→ YOUR GOAL
The output has to be the full set of records, reproduced exactly, minus any picture.

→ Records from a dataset
****

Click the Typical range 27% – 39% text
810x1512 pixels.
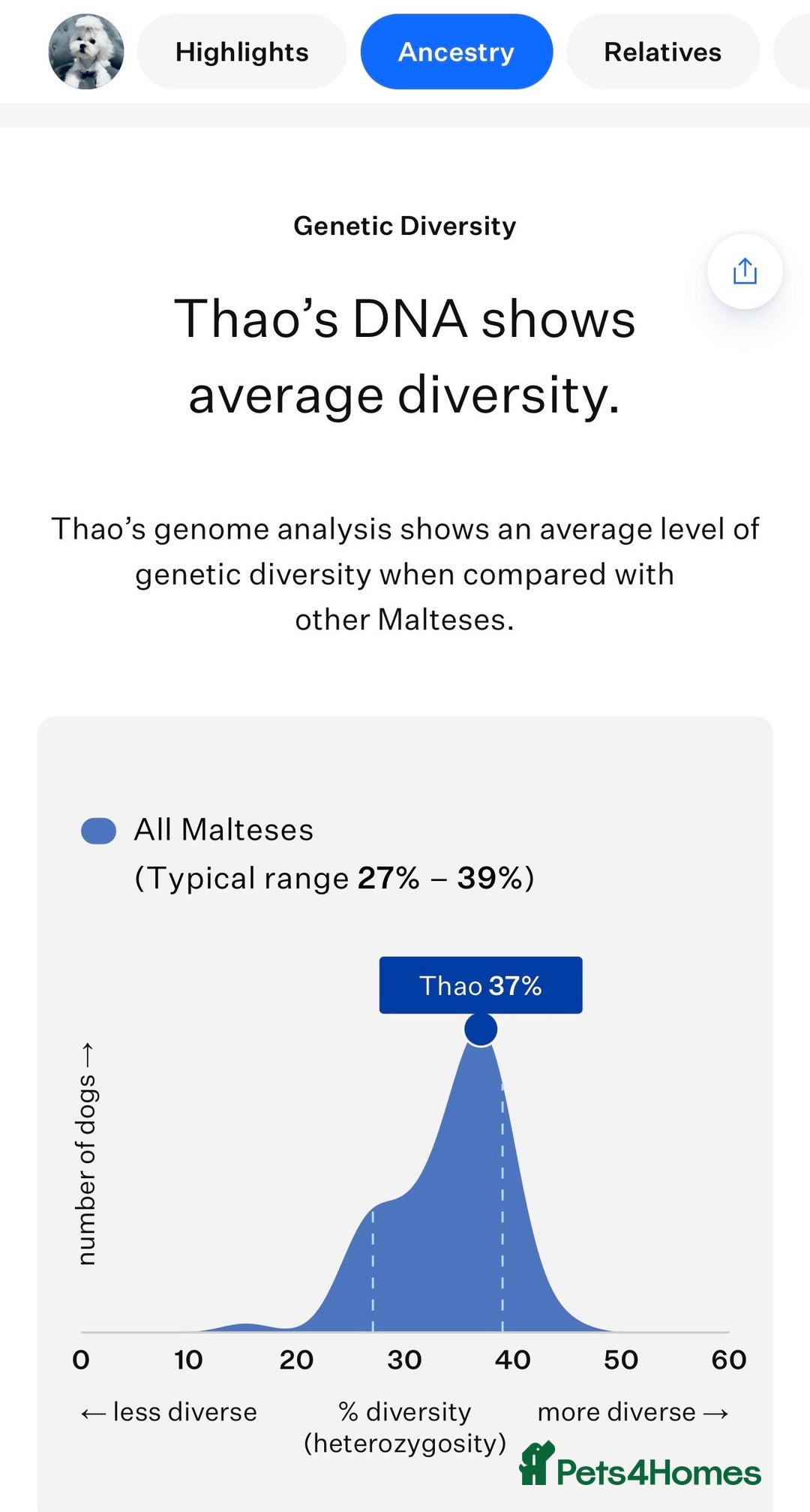pos(334,878)
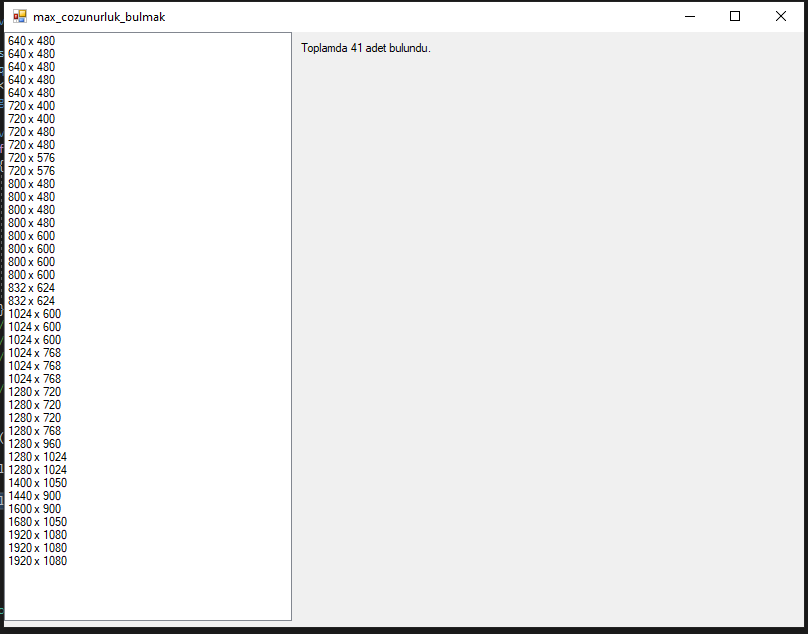Select the last 1920 x 1080 entry
The image size is (808, 634).
coord(38,561)
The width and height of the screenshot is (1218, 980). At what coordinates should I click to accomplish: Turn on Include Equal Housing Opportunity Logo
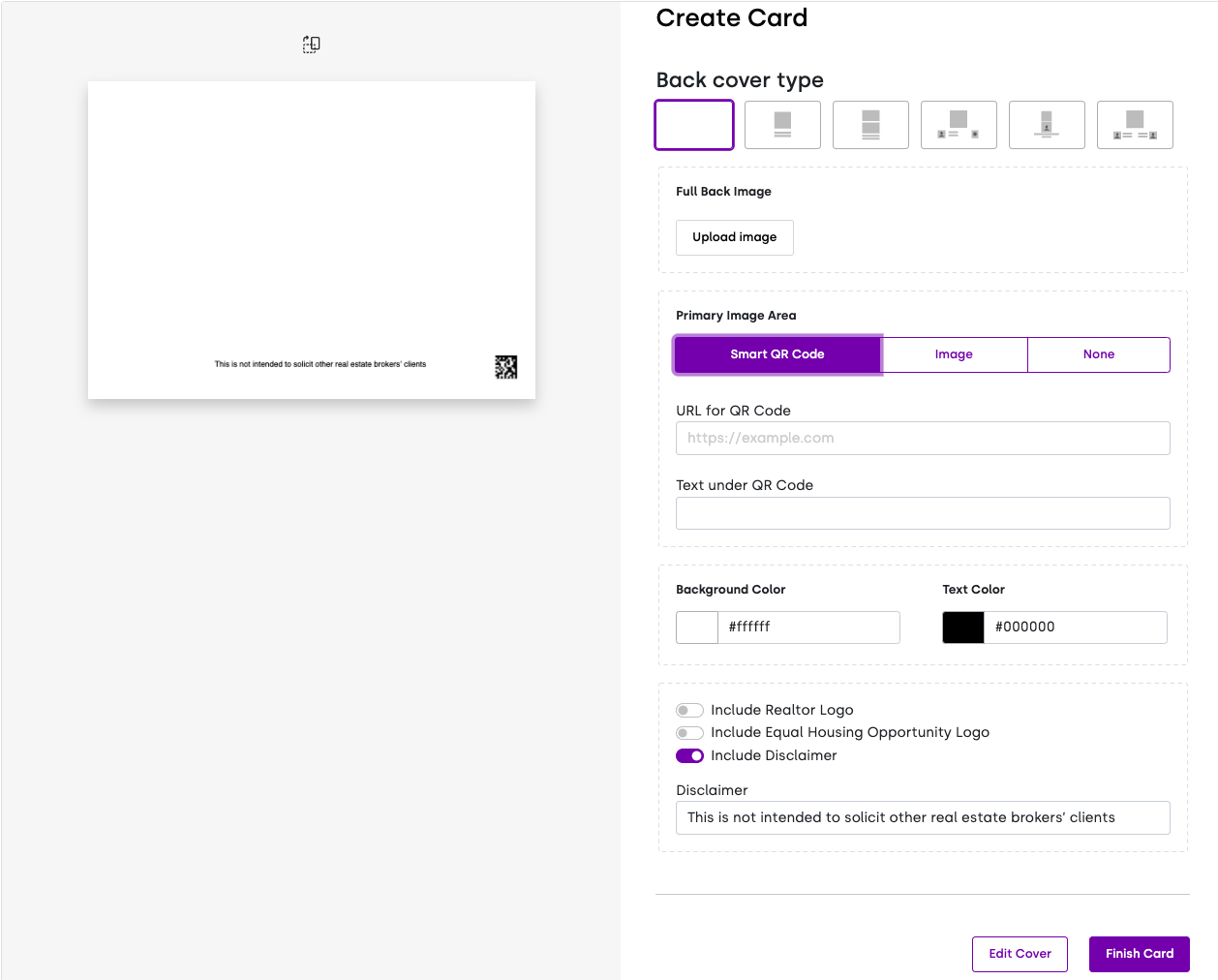(x=689, y=732)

****

→ RESPONSE TO THE EXERCISE
Click the Typical range 27% – 39% text
810x1512 pixels.
pos(334,878)
Select the last 1920 x 1080 entry
The image size is (808, 634).
coord(38,561)
The width and height of the screenshot is (1218, 980). At what coordinates should I click to accomplish: Turn on Include Equal Housing Opportunity Logo
(x=689, y=732)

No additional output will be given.